Wie ist der Eintrag in der xorg.conf?

Sinnvoll ist, außer hotplug auch coldplug laufen zu lassen.

Wie sieht die kernel config aus?

Du mußt für die USB Maus verschiedene Kerneloptionen aktivieren. Außerdem muß der Eintrag in der xorg.conf stimmen.

----------

## TyphoonPower

ich hab versucht die xorg.conf mit dem befehlt Xorg -configure zu generieren. das hat soweit auch geklappt, allerdings macht wie gesagt die maus probleme. 
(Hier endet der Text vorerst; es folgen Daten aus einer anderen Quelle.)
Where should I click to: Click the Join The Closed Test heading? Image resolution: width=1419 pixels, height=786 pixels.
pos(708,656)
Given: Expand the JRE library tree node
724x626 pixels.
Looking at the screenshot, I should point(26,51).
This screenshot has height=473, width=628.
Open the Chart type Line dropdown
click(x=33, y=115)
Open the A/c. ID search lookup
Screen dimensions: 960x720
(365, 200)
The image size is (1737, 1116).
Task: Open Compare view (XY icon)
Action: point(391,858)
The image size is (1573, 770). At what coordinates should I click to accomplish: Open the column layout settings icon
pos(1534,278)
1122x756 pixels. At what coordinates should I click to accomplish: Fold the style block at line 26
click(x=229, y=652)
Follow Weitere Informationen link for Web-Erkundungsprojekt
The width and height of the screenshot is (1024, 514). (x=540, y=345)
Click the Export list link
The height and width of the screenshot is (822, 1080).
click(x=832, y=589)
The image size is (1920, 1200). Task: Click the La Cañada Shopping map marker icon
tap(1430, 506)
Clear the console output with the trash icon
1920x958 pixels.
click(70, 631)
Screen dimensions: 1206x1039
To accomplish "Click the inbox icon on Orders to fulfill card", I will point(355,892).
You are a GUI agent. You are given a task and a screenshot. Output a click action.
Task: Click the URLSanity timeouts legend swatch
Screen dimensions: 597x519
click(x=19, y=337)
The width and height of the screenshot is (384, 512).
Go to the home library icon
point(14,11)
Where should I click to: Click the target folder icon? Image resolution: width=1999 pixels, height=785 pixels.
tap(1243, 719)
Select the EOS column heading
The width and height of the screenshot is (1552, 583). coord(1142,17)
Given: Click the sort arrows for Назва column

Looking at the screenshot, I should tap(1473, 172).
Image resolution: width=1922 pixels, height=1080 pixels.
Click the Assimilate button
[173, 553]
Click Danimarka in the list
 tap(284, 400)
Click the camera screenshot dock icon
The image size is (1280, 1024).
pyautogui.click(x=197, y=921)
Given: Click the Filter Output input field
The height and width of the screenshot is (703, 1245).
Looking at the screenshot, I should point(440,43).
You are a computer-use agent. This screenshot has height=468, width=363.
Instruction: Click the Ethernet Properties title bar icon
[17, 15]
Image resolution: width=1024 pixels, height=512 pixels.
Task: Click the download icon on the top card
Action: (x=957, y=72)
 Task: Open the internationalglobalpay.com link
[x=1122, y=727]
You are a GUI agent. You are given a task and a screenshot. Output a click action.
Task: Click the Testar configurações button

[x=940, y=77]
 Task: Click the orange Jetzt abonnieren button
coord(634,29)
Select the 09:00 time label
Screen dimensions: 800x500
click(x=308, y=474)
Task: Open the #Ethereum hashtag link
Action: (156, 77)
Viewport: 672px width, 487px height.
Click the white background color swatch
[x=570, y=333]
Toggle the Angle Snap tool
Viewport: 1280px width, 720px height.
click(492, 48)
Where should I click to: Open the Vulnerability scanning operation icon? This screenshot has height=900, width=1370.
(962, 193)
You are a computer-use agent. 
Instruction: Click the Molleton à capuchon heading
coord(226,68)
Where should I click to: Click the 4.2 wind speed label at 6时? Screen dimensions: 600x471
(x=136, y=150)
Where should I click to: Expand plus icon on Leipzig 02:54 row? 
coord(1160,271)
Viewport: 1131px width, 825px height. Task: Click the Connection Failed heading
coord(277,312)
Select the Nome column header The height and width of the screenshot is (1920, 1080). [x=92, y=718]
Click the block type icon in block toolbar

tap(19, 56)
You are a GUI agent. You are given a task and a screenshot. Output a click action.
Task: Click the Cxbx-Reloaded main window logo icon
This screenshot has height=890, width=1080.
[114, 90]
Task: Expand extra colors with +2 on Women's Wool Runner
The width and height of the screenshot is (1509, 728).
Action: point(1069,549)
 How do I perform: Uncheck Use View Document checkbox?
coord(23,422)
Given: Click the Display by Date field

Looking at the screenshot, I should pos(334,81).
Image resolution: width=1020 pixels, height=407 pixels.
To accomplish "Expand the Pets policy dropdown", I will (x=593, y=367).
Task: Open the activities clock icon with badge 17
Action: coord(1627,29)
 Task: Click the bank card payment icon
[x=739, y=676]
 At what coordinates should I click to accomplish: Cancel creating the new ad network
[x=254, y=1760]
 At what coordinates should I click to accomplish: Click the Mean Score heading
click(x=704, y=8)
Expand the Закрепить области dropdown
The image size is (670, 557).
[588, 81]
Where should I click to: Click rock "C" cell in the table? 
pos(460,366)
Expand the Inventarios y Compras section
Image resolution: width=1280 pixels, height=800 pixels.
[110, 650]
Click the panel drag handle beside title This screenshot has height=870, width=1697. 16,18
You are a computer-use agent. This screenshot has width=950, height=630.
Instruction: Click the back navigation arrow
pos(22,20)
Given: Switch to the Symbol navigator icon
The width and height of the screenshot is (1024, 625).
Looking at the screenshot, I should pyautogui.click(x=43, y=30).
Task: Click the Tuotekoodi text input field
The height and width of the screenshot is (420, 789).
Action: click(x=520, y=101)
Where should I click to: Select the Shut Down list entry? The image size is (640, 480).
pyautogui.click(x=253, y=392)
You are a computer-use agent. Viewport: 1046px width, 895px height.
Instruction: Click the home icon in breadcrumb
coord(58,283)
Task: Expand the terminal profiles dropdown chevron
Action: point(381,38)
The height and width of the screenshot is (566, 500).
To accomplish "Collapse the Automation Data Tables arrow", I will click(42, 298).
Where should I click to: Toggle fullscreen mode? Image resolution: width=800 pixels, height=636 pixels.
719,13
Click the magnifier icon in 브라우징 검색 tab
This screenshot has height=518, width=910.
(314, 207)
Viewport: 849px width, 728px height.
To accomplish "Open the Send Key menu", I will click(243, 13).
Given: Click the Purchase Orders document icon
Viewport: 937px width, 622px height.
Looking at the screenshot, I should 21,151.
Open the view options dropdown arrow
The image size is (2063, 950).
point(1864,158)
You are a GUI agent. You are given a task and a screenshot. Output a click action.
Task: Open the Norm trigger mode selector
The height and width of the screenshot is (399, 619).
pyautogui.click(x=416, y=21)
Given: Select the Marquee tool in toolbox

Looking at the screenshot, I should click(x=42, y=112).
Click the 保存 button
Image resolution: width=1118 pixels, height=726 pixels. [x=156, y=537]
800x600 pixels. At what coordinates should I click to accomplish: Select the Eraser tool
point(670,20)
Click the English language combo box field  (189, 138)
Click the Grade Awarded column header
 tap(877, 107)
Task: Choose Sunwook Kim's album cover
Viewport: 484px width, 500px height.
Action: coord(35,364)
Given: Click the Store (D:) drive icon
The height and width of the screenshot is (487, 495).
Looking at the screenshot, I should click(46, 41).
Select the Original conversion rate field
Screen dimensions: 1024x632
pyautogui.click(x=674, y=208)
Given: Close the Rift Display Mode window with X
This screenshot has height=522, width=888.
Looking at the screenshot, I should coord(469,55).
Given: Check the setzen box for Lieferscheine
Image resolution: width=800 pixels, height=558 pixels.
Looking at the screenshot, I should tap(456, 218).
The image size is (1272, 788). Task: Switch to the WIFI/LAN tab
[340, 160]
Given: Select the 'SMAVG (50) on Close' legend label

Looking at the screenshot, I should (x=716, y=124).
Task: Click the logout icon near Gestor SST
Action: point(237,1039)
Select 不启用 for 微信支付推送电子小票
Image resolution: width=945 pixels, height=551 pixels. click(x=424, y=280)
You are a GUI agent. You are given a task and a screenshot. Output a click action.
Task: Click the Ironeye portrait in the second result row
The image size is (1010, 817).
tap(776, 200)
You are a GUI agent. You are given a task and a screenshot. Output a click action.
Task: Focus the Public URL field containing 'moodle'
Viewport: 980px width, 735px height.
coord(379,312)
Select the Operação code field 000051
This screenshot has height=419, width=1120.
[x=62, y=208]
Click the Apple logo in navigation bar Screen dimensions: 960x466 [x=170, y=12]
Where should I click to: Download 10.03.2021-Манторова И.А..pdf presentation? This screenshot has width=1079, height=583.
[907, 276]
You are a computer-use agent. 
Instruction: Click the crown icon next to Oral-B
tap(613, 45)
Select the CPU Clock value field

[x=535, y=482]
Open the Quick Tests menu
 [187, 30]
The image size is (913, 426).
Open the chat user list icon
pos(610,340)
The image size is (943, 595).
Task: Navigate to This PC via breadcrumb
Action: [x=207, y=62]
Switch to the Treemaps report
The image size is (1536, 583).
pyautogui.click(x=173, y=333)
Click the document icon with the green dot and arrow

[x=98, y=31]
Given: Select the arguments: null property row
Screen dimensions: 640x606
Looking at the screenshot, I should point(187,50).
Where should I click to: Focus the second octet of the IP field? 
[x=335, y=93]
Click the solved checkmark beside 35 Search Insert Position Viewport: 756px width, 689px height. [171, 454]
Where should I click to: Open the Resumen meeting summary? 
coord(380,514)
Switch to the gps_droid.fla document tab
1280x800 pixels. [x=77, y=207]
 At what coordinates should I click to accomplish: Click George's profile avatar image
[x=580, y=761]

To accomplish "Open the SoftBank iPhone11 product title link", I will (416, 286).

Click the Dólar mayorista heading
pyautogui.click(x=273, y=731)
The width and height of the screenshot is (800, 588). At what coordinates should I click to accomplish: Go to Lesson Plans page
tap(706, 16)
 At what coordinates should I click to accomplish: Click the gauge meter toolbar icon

im kernel hab ich via modul 

- EHCI HCD (USB 2.0) support, 

- UHCI HCD support, 

- USB Printer support, 

- USB Human Interface Device support, 

- eGalax Touchkit      drin. 

fest im kernel eingebunden ist 

- USB device filesystem, 

- HID input layer support

also in der xorg.conf kann ich nix von der usb-maus erkennen.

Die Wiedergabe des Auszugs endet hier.